**Work to be completed**: The data below must be returned in full and exactly.

**Material to process**:
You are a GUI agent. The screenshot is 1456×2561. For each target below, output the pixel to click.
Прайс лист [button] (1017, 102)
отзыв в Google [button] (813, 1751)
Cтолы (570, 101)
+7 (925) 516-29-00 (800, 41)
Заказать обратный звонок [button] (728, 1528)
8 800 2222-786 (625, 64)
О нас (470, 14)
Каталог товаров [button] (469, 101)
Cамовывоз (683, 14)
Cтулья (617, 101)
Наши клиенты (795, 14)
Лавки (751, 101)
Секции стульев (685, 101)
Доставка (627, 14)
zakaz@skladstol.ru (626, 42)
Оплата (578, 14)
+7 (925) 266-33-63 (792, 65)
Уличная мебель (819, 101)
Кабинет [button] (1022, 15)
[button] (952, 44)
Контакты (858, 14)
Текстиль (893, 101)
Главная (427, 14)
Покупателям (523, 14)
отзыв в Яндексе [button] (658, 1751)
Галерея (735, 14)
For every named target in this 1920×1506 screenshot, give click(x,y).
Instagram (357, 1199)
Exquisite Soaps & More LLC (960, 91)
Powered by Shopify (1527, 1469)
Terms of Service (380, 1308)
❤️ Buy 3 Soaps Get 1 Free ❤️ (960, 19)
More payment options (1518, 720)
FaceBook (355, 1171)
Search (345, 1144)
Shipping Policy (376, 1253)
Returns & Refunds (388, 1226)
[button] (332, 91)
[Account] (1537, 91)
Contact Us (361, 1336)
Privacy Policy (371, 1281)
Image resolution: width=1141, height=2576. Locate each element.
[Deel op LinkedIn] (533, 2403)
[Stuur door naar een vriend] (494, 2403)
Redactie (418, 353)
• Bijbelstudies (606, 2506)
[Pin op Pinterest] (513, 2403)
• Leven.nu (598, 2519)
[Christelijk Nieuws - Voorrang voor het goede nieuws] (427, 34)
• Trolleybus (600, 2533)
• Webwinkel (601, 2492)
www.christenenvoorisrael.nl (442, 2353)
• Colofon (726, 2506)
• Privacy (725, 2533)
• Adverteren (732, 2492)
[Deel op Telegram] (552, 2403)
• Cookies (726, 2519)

**Written answer**:
You are a GUI agent. The screenshot is 1456×2561. For each target below, output the pixel to click.
Прайс лист [button] (1017, 102)
отзыв в Google [button] (813, 1751)
Cтолы (570, 101)
+7 (925) 516-29-00 (800, 41)
Заказать обратный звонок [button] (728, 1528)
8 800 2222-786 (625, 64)
О нас (470, 14)
Каталог товаров [button] (469, 101)
Cамовывоз (683, 14)
Cтулья (617, 101)
Наши клиенты (795, 14)
Лавки (751, 101)
Секции стульев (685, 101)
Доставка (627, 14)
zakaz@skladstol.ru (626, 42)
Оплата (578, 14)
+7 (925) 266-33-63 (792, 65)
Уличная мебель (819, 101)
Кабинет [button] (1022, 15)
[button] (952, 44)
Контакты (858, 14)
Текстиль (893, 101)
Главная (427, 14)
Покупателям (523, 14)
отзыв в Яндексе [button] (658, 1751)
Галерея (735, 14)
For every named target in this 1920×1506 screenshot, give click(x,y).
Instagram (357, 1199)
Exquisite Soaps & More LLC (960, 91)
Powered by Shopify (1527, 1469)
Terms of Service (380, 1308)
❤️ Buy 3 Soaps Get 1 Free ❤️ (960, 19)
More payment options (1518, 720)
FaceBook (355, 1171)
Search (345, 1144)
Shipping Policy (376, 1253)
Returns & Refunds (388, 1226)
[button] (332, 91)
[Account] (1537, 91)
Contact Us (361, 1336)
Privacy Policy (371, 1281)
Image resolution: width=1141, height=2576. Locate each element.
[Deel op LinkedIn] (533, 2403)
[Stuur door naar een vriend] (494, 2403)
Redactie (418, 353)
• Bijbelstudies (606, 2506)
[Pin op Pinterest] (513, 2403)
• Leven.nu (598, 2519)
[Christelijk Nieuws - Voorrang voor het goede nieuws] (427, 34)
• Trolleybus (600, 2533)
• Webwinkel (601, 2492)
www.christenenvoorisrael.nl (442, 2353)
• Colofon (726, 2506)
• Privacy (725, 2533)
• Adverteren (732, 2492)
[Deel op Telegram] (552, 2403)
• Cookies (726, 2519)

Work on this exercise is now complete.